EXERCISE BRIEF: In the entries below, find the line containing "Image resolution: width=960 pixels, height=540" and the line containing "The width and height of the screenshot is (668, 379).". Copy those two lines and everything between them exactly, and only that.

MATERIAL SHOWN:
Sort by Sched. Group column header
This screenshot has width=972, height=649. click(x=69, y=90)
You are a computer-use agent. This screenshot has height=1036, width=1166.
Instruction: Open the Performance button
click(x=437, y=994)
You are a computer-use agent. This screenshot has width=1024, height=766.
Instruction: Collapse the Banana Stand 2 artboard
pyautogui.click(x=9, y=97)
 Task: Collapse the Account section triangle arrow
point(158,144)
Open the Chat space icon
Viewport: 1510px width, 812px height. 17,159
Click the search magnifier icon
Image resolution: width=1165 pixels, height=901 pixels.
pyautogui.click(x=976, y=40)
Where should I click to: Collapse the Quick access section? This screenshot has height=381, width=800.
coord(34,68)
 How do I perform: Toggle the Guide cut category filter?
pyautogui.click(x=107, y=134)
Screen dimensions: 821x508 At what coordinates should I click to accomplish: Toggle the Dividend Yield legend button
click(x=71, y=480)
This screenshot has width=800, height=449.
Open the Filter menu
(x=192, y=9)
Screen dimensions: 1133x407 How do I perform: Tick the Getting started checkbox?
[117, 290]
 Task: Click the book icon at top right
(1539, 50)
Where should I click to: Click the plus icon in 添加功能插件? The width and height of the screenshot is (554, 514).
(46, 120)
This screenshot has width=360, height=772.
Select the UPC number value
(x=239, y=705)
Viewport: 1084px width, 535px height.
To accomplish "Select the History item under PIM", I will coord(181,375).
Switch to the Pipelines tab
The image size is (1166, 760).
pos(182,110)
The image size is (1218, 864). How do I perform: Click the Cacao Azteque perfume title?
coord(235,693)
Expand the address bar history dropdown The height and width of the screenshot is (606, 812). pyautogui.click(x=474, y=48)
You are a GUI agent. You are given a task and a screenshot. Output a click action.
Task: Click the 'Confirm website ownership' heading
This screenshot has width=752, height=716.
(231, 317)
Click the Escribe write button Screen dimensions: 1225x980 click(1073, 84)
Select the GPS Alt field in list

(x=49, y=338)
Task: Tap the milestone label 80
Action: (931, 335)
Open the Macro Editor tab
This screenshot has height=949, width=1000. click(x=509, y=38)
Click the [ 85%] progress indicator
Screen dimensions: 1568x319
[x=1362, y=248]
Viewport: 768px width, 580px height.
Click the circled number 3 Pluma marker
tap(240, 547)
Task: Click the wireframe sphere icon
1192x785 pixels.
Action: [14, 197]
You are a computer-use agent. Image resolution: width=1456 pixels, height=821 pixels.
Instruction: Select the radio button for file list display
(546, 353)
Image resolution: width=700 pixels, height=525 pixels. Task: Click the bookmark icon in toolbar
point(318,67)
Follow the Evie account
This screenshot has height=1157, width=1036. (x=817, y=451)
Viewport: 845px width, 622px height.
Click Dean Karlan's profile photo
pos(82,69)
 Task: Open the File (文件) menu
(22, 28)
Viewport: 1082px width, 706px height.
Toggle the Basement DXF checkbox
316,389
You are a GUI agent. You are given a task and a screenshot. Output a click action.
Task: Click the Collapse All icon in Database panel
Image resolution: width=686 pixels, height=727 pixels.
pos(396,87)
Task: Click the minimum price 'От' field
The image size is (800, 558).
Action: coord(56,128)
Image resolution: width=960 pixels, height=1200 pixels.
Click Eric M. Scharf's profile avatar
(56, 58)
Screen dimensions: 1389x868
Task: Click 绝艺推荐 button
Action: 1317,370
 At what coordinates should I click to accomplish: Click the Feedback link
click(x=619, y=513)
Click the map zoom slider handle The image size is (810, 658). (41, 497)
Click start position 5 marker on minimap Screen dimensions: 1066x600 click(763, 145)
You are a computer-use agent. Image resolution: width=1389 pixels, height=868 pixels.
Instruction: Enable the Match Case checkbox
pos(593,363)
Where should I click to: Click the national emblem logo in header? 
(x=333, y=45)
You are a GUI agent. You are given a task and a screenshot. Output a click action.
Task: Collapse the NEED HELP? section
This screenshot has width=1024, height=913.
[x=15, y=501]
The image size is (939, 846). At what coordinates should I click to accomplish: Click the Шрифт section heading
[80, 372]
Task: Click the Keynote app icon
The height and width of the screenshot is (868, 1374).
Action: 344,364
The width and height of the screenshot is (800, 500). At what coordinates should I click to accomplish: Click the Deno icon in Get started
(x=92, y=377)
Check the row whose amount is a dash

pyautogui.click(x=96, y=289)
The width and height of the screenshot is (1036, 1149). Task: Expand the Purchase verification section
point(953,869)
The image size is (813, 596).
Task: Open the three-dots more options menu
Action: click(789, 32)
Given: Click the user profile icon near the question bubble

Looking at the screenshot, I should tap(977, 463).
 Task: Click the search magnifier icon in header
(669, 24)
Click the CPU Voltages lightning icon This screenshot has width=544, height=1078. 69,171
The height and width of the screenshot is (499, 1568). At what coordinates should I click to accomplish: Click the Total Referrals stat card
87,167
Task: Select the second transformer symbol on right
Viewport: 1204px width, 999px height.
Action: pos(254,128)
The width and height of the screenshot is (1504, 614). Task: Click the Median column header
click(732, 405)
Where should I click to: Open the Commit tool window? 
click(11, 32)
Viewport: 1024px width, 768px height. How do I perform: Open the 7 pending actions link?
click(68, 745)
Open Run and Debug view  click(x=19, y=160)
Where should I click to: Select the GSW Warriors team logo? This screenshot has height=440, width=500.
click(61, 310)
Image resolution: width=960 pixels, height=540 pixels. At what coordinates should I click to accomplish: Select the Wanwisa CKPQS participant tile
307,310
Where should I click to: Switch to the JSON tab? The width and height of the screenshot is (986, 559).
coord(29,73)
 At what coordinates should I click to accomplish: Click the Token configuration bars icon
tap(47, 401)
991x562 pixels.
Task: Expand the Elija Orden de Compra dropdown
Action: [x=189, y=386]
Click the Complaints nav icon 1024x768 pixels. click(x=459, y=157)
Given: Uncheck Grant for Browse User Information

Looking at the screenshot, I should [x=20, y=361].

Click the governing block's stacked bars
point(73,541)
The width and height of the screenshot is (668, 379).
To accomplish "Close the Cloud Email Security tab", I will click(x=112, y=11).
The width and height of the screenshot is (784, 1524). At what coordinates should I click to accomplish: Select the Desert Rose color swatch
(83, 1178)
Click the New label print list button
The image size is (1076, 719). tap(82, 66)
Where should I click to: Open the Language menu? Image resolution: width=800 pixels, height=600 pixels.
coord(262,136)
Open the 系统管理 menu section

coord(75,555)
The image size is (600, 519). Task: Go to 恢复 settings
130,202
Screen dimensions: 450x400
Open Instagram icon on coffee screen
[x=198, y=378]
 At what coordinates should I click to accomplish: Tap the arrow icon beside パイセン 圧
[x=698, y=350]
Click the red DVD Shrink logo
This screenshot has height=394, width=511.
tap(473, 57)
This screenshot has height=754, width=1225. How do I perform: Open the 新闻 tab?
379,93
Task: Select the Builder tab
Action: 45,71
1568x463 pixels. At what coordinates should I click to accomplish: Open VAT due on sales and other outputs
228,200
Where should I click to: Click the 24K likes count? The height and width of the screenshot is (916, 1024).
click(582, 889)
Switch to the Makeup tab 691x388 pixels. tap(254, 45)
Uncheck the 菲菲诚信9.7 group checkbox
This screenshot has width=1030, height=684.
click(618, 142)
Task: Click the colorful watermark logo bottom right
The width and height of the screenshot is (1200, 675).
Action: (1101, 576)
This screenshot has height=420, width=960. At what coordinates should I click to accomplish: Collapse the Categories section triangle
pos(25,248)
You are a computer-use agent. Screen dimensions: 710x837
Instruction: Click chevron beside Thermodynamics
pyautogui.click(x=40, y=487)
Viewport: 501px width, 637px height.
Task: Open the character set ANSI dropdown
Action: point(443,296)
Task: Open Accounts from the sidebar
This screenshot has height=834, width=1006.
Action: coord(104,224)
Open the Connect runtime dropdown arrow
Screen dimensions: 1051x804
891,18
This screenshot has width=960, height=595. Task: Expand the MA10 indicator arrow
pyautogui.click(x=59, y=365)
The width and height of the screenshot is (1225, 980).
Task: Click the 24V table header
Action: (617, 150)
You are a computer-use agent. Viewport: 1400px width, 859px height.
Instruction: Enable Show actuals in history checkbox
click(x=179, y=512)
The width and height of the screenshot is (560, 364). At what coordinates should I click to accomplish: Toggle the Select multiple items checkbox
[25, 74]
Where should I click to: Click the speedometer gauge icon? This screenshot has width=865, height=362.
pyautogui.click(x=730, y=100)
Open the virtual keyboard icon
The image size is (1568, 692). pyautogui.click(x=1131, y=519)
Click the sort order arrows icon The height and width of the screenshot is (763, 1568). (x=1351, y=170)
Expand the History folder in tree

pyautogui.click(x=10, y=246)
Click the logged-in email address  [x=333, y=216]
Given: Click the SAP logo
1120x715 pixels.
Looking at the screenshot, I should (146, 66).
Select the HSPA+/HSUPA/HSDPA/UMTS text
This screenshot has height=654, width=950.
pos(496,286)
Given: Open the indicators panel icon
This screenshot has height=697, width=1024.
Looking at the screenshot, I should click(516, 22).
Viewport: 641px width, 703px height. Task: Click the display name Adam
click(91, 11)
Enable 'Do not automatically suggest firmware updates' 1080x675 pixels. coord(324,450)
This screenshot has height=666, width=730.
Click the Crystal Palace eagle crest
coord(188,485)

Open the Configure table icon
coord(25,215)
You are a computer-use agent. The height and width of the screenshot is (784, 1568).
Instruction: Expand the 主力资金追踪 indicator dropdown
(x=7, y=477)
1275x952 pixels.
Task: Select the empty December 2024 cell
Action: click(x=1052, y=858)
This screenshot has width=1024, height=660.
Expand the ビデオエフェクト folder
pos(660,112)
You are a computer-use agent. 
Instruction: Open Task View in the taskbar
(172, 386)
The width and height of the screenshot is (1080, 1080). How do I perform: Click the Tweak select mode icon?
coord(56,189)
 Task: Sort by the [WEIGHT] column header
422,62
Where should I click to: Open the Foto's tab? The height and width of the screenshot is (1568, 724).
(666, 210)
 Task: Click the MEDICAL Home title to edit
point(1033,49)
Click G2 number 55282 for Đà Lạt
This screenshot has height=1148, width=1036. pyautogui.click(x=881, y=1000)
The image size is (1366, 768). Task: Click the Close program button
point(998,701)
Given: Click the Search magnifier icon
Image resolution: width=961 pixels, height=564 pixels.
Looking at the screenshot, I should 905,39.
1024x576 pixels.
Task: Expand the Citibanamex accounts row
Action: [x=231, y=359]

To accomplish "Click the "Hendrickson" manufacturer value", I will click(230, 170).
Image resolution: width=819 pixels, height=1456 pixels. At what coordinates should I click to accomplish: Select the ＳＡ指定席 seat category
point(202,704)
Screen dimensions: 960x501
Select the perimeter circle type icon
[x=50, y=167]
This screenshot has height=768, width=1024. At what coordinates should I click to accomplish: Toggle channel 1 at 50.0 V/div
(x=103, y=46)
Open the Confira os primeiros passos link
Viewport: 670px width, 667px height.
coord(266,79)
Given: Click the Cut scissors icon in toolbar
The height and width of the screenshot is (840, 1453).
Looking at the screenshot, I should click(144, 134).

EXERCISE SOLUTION:
Image resolution: width=960 pixels, height=540 pixels. At what coordinates should I click to accomplish: Select the Wanwisa CKPQS participant tile
307,310
Where should I click to: Switch to the JSON tab? The width and height of the screenshot is (986, 559).
coord(29,73)
 At what coordinates should I click to accomplish: Click the Token configuration bars icon
tap(47, 401)
991x562 pixels.
Task: Expand the Elija Orden de Compra dropdown
Action: [x=189, y=386]
Click the Complaints nav icon 1024x768 pixels. click(x=459, y=157)
Given: Uncheck Grant for Browse User Information

Looking at the screenshot, I should [x=20, y=361].

Click the governing block's stacked bars
point(73,541)
The width and height of the screenshot is (668, 379).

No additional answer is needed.